##### Listed records
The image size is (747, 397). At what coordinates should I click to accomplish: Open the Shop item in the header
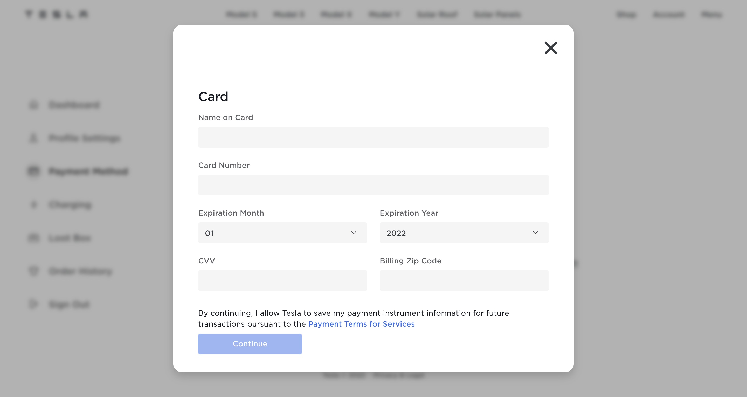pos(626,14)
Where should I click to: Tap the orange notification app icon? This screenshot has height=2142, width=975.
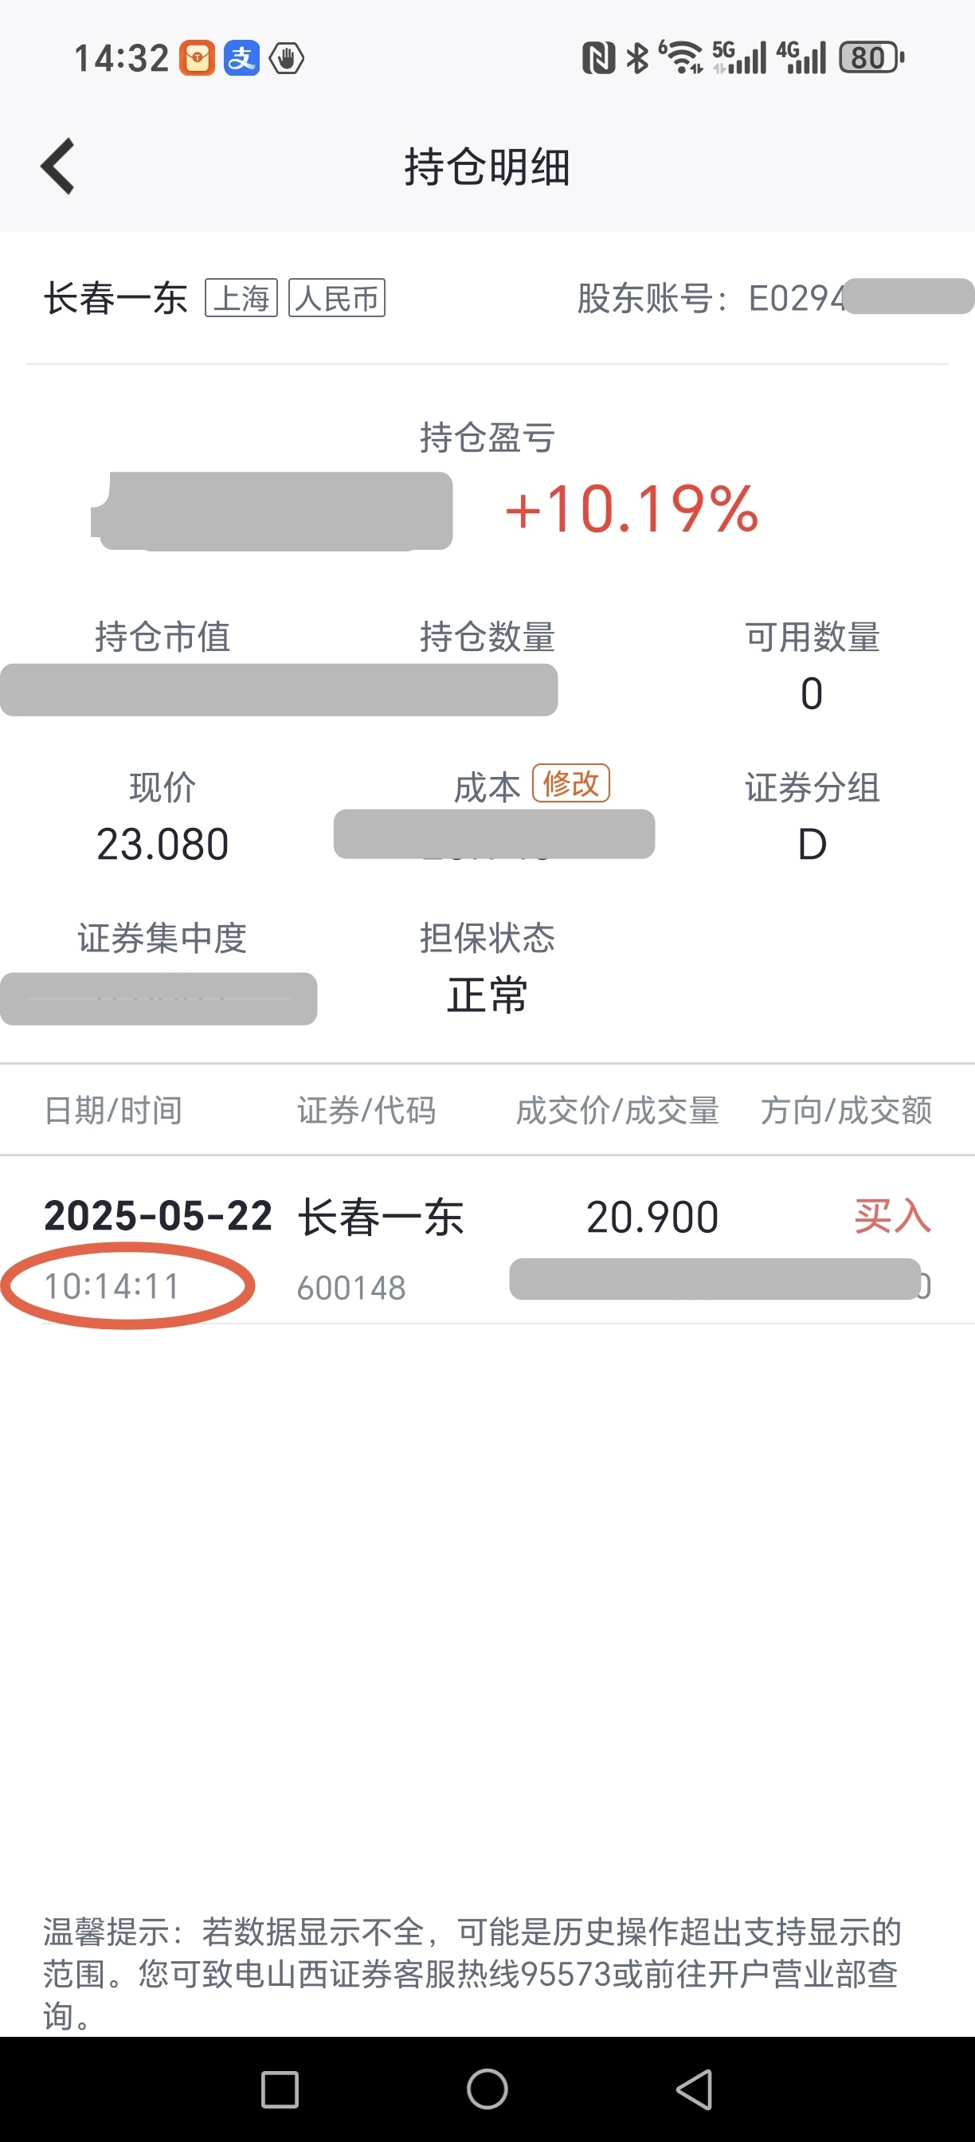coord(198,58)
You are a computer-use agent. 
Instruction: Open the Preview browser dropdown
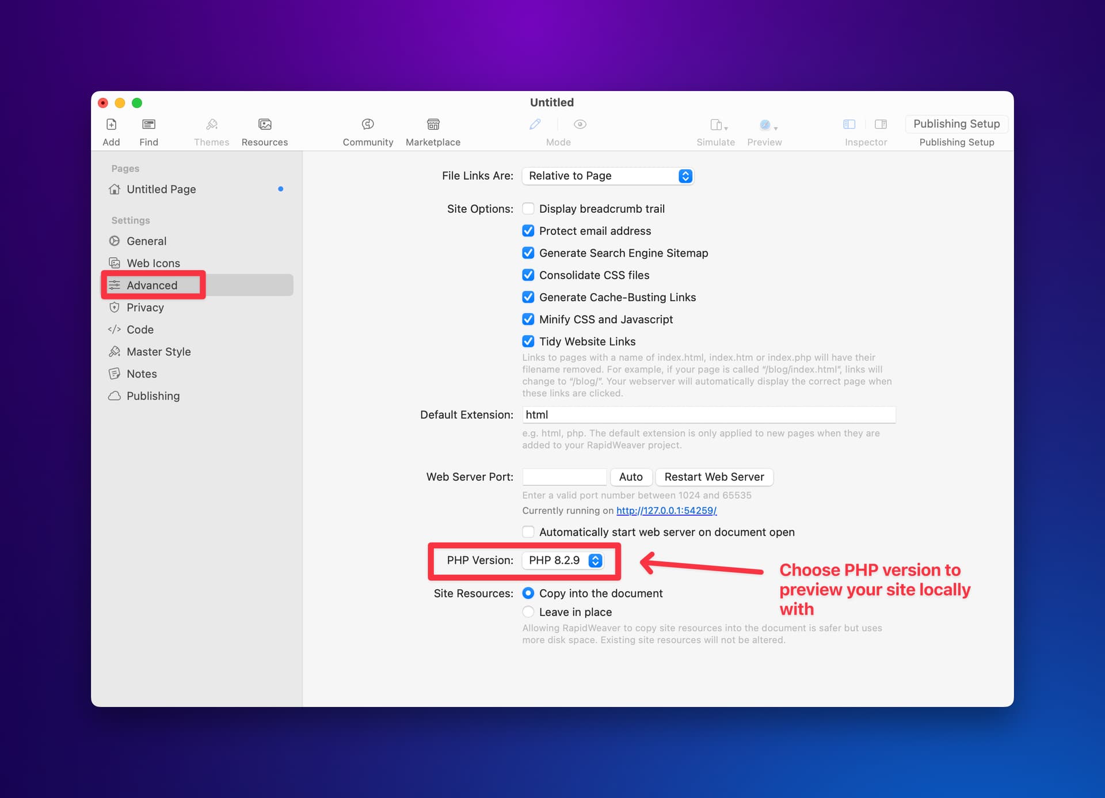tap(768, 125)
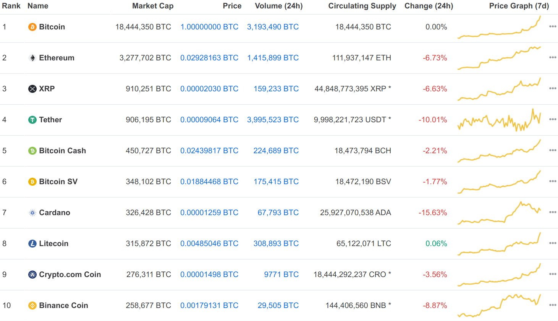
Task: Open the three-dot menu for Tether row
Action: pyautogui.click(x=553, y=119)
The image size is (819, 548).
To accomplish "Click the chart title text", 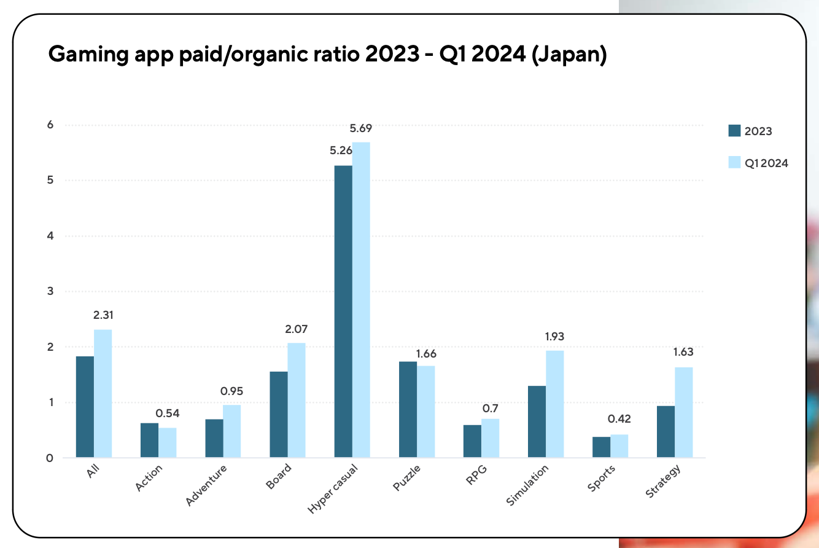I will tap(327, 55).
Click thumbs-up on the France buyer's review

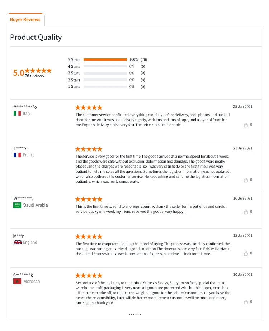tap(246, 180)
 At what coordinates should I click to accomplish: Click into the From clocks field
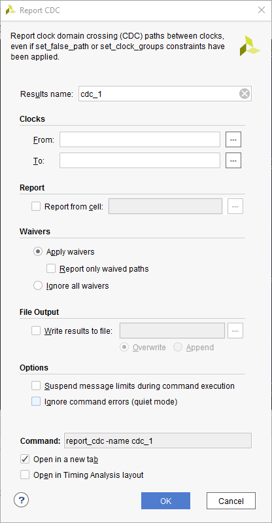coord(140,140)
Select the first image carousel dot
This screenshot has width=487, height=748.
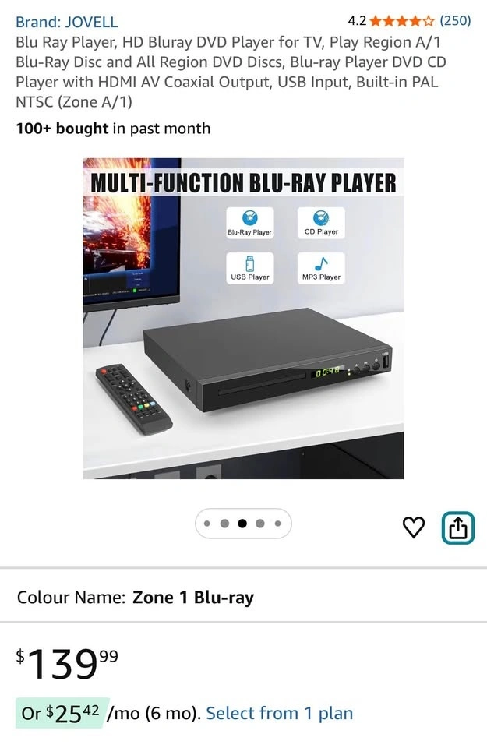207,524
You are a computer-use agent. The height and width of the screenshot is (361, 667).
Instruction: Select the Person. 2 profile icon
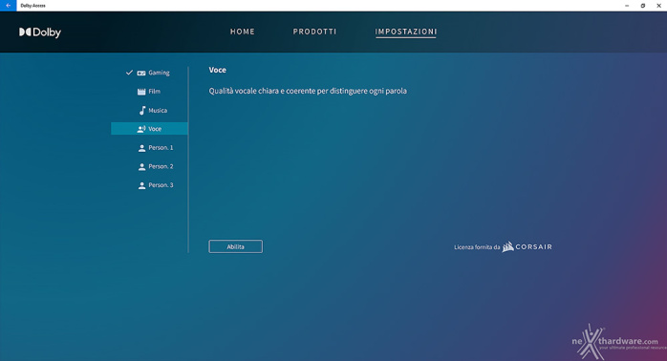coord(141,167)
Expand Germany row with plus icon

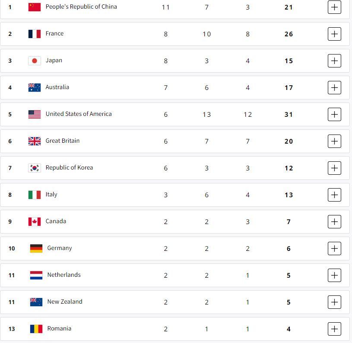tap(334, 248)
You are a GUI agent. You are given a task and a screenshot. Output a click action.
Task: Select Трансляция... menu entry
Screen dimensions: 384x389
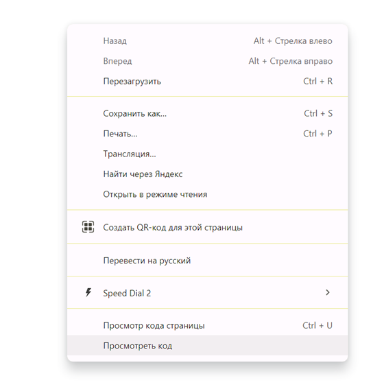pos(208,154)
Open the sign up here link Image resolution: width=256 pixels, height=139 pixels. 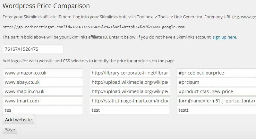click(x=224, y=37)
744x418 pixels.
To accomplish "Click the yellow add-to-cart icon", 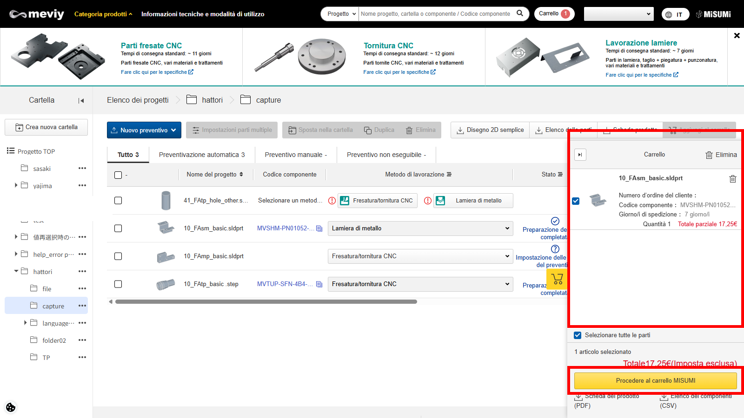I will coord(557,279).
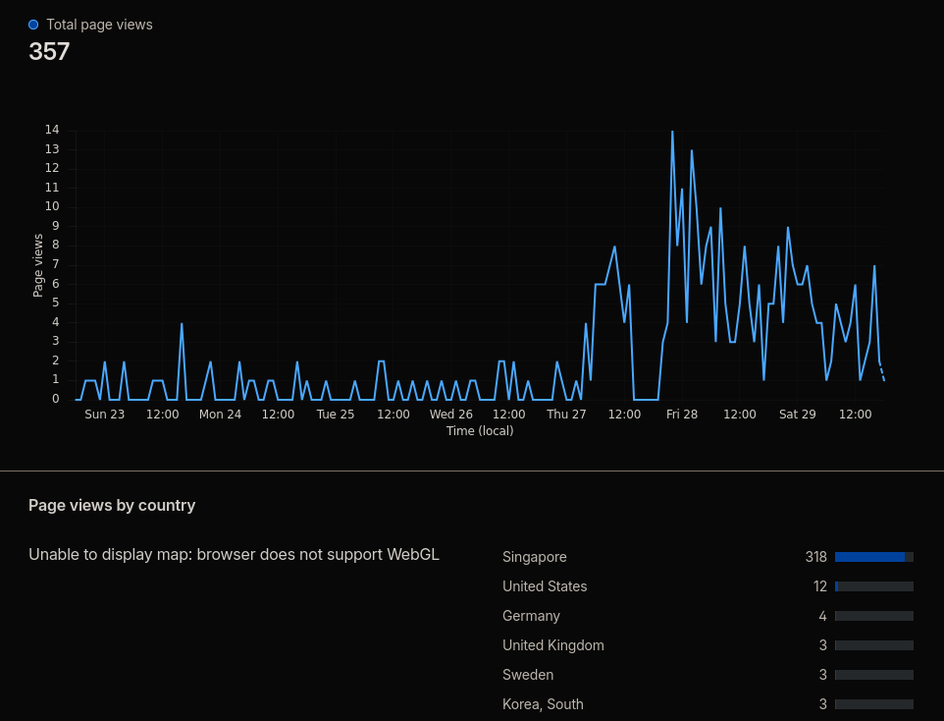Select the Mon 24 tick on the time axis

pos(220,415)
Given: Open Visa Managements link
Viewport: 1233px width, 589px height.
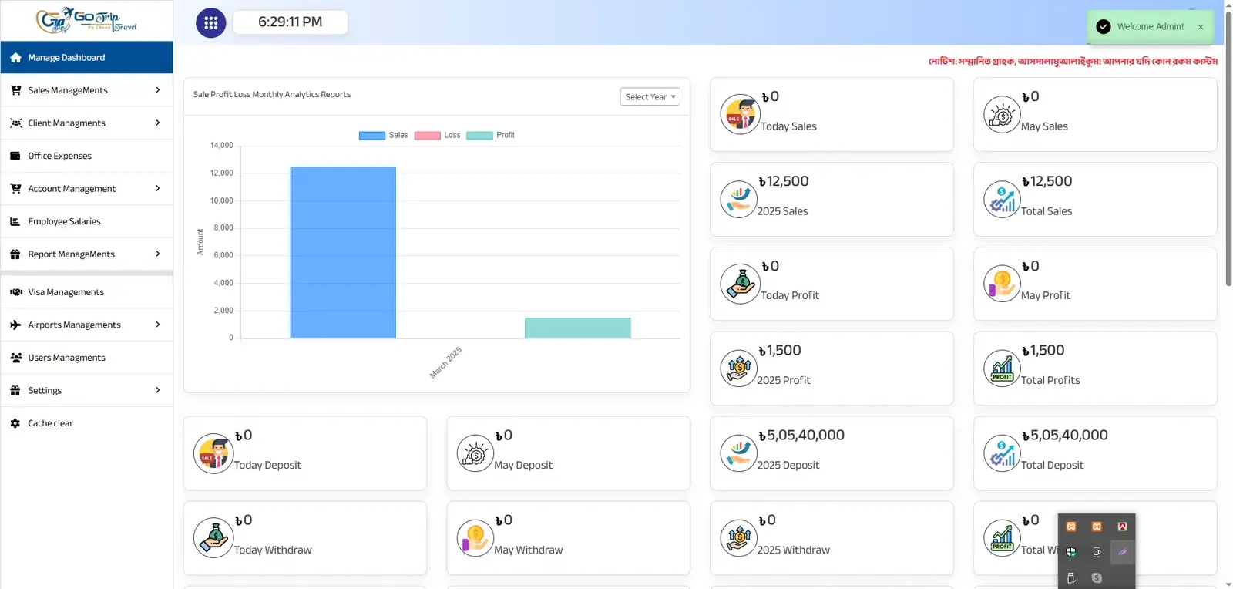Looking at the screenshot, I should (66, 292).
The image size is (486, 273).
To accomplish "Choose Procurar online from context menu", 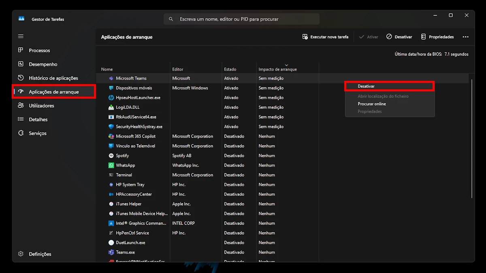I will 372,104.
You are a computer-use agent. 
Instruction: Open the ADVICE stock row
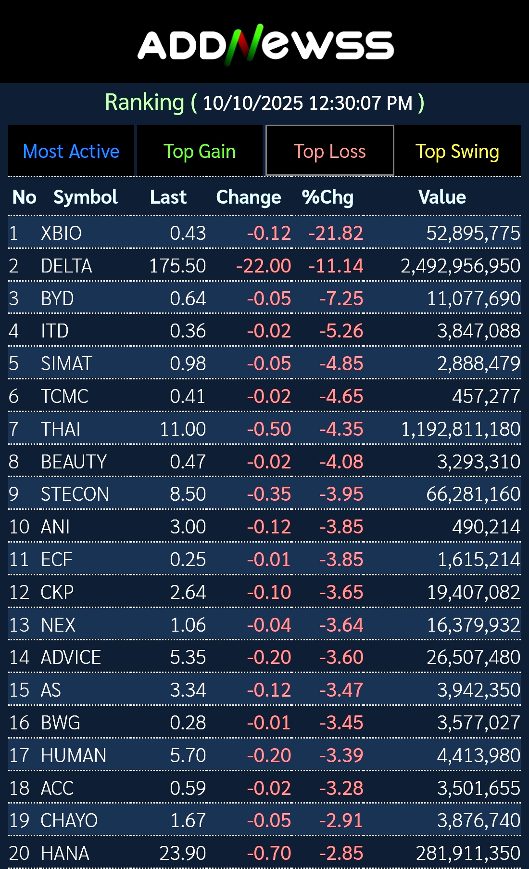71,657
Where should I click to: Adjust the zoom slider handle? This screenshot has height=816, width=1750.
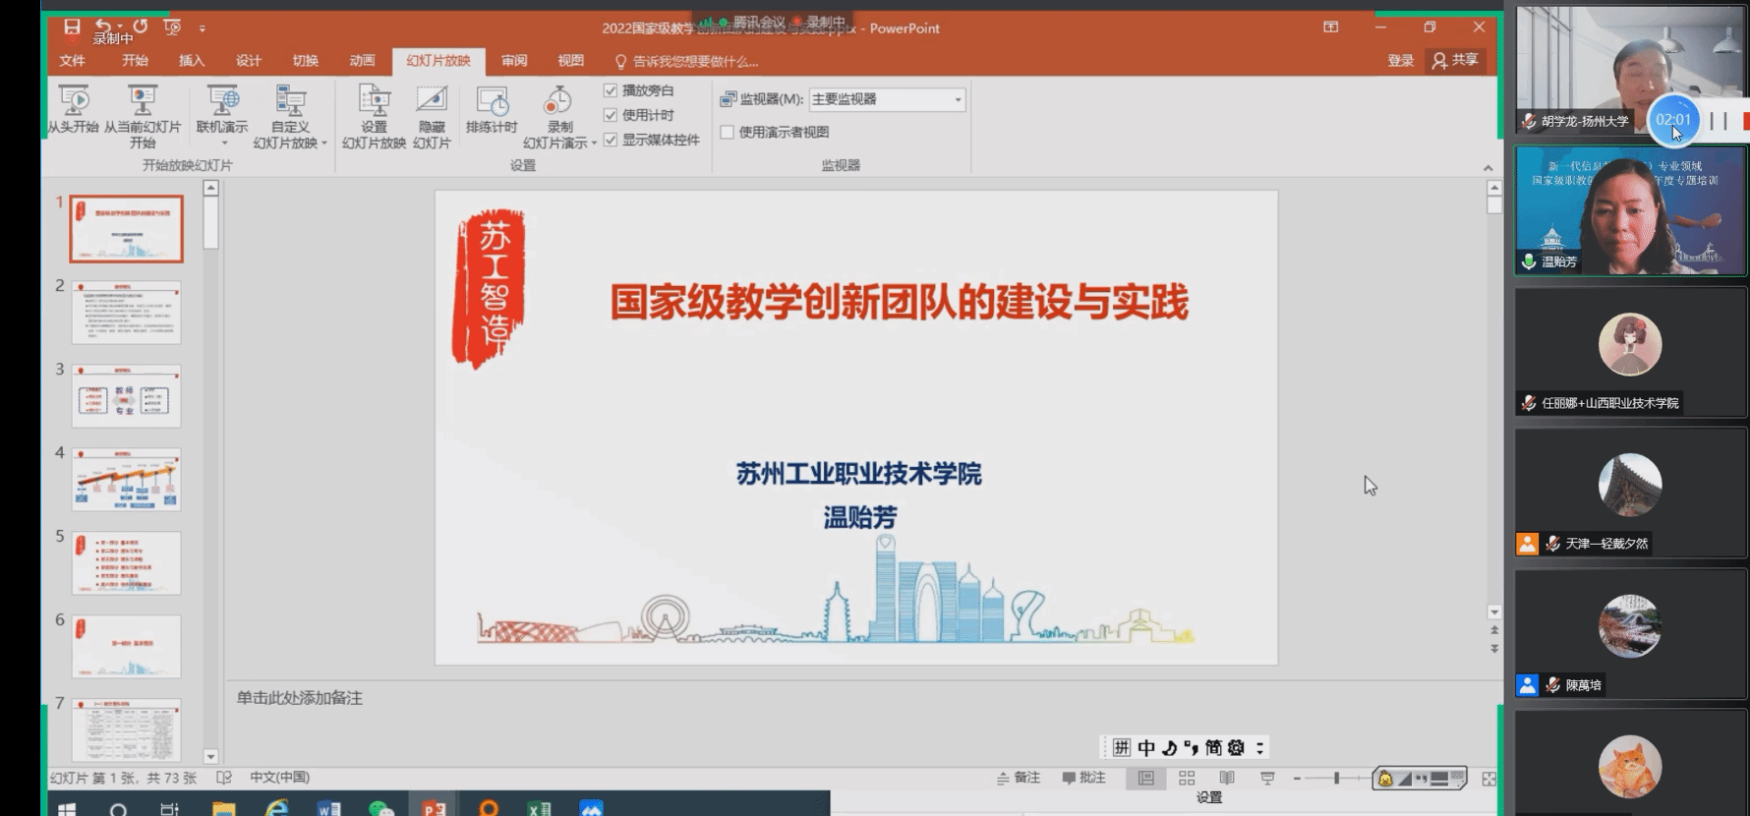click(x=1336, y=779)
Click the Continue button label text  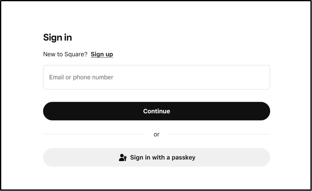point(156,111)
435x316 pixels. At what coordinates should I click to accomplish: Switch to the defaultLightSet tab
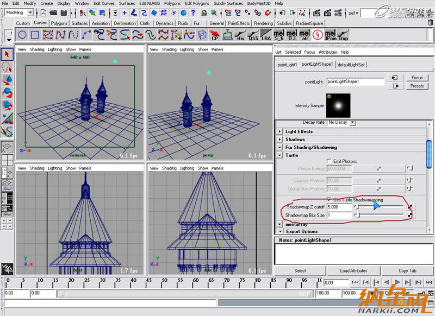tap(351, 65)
##########
## Task objective
In the entries above, find the line containing "Where should I click to: Tap" and the line containing "The image size is (819, 548)."; give again exactly those two lines and every line between them, minus the pictures.

## Task response
Where should I click to: Tap the orange notification app icon? This screenshot has height=2142, width=975.
coord(198,58)
You are a computer-use agent. 
Instruction: Open the Preview browser dropdown
tap(768, 125)
Task: Open the three-dot menu for Tether row
Action: pyautogui.click(x=553, y=119)
The image size is (819, 548).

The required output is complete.